Qu'est-ce qui s'occupe en France du prince Léopold de Hohenzollern? Qui le connaîtrait si l'on n'avait proclamé tout à coup qu'il est un danger pour les intérêts de la France et un échec à son honneur? En dehors d'un petit cercle étroit d'hommes politiques et d'hommes de cour, le prince Léopold est complétement inconnu. Les journalistes eux-mêmes savent qu'il est Hohenzollern parce qu'ils l'ont appris des journalistes allemands, et c'est tout ce qu'ils savent. Il n'est donc pas inutile de déterminer la lignée de ce prétendant redoutable et de montrer sur tous ses aspects ce grand épouvantail de la politique française.

Il existe en Allemagne trois branches de la maison de Hohenzollern.

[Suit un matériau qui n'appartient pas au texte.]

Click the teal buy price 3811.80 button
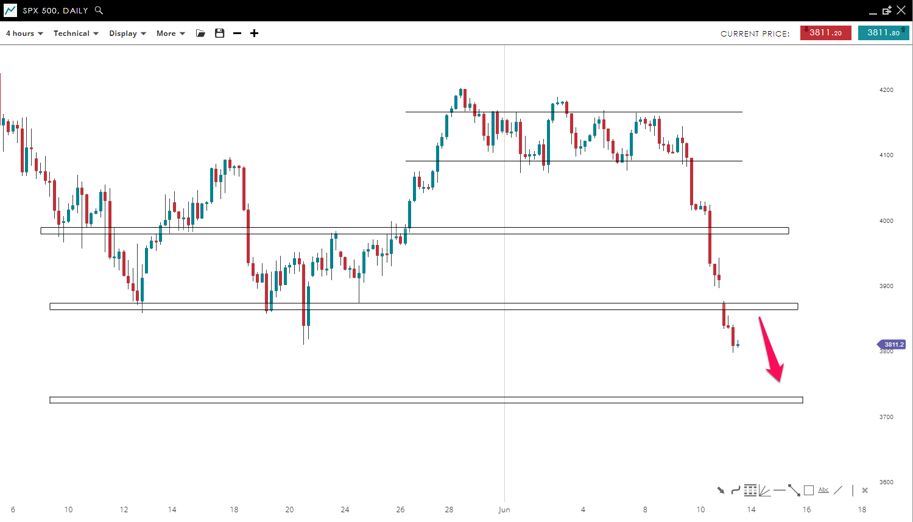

Le fondateur de la famille de Hohenzollern, celui du moins qu'on aperçoit le premier dans la nuit des temps, fut Thassilo, comte de Zollern, en 880. La maison se partage en deux branches vers l'an 1200. Konrad devient le chef d'une ligne cadette connue sous le nom de Burgraves de Nuremberg ou de Franconie ; c'est elle qui a plus tard formé la dynastie prussienne. Le petit-fils de Konrad, Frédéric VI, devient Margrave de Brandebourg sous l'empereur Sigismond, en 1415. On sait la suite de ses destinées; cette branche embrasse la réforme, acquiert le duché de Prusse en 1618 et prend le titre royal en 1701. Pendant ce temps là, la ligne aînée, ou de Souabe, fondée par Frédéric IV, frère de Konrad, suivait une moins haute fortune. A son tour elle se divisait en deux branches vers 1574. La branche aînée prenait le nom de Hohenzollern-Hechingen, et la branche cadette celui de Hohenzollern-Sigmaringen. Elle fut élevée en 1638 au rang de princes de l'empire.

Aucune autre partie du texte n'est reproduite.